Yo cobré mejor suerte, o eso me parece. Medio siglo de tiniebla, cierto, pero luz al fin. Hoy me conocen por miles, me estudian, incluso de oídas. Ignoro si él lo sabe, y ni siquiera si le importa. Y verdad que me he propuesto ir a visitarlo, contárselo, pero es asunto complicado. Ya os he dicho que me conocen: no me es posible ni un minuto de ausencia. Sin embargo, me gustaría, ya lo creo. Confieso que no tiene sentido, es así y no le doy más vueltas. Como si fuera a servir de algo. Ahora, que como aviste la mínima, allí me presento. No cualquiera puede jactarse de una deuda como la mía. ¿Que qué haría? Lo he pensado a menudo, de noche, de guardia, mientras miraba absorto el océano. Supongo que caminar lentamente hasta su tumba. Postrarme, no, claro: él se odiaba por eso, y apostaría que me creó para lo contrario. Aguardar allí, nada más. Aguardar un buen rato, erguido, desafiante. Sin hablar: ¿cómo iba yo a hablarle a él? Así que aguardar todo el tiempo, y luego, muy despacio, inclinarme junto a la lápida, escribir sobre ella y devolverle algo de lo mucho que me dio sin él tenerlo, devolverle una frase maravillosa: «… y el gran sudario del mar siguió ondeando como lo hiciera cinco mil años antes».

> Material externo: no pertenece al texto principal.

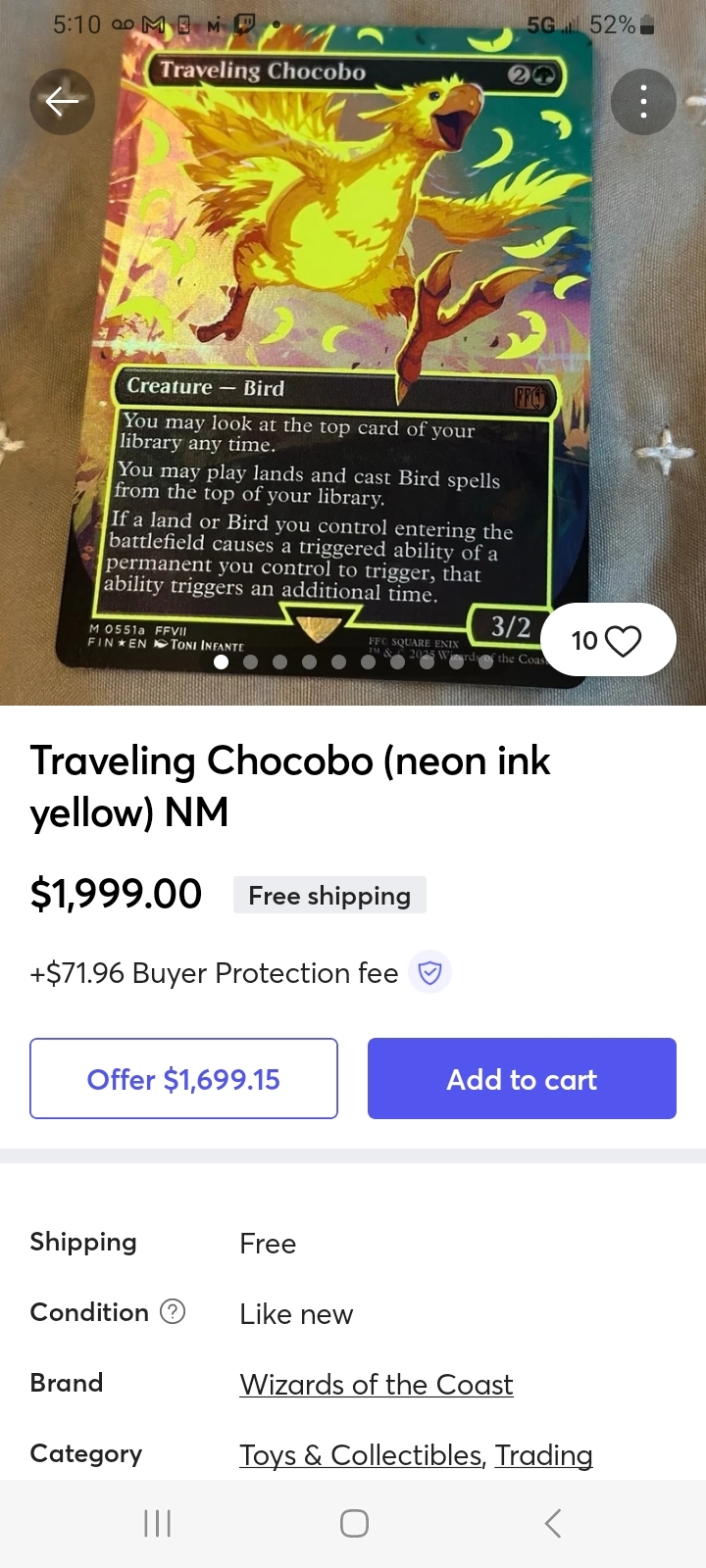Tap Android home navigation button
The image size is (706, 1568).
(354, 1523)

Es mi deuda, ya digo. Todos escondemos una, y he sabido de muchos que cultivan varias. La mía no se me antoja especialmente gravosa: remite con cada lector que accede a descifrar la historia. No es poco. Aunque entiéndanme: agradezco y pago, pero no envidio: condenado el hijo que se siente inferior a su padre, y maldito el padre que no se supera a sí mismo en su hijo. Lo mayor del tiempo siento lástima por él, porque no sabía vivir, porque por eso escribía. Aunque ¿quién sabe vivir? Ningún hombre de esa clase superior movería un dedo. Nuestros más nobles actos son siempre consecuencia de nuestros peores estigmas. La belleza que los hombres crean, la crean a su pesar, en rebeldía contra sus lacras. Sólo la desobediencia nos absuelve.
En fin, ¿qué otra cosa podría decirles antes de empezar? Si acaso, y puesto que ya nos conocemos, de ahora en adelante, ustedes pueden llamarme Ismael.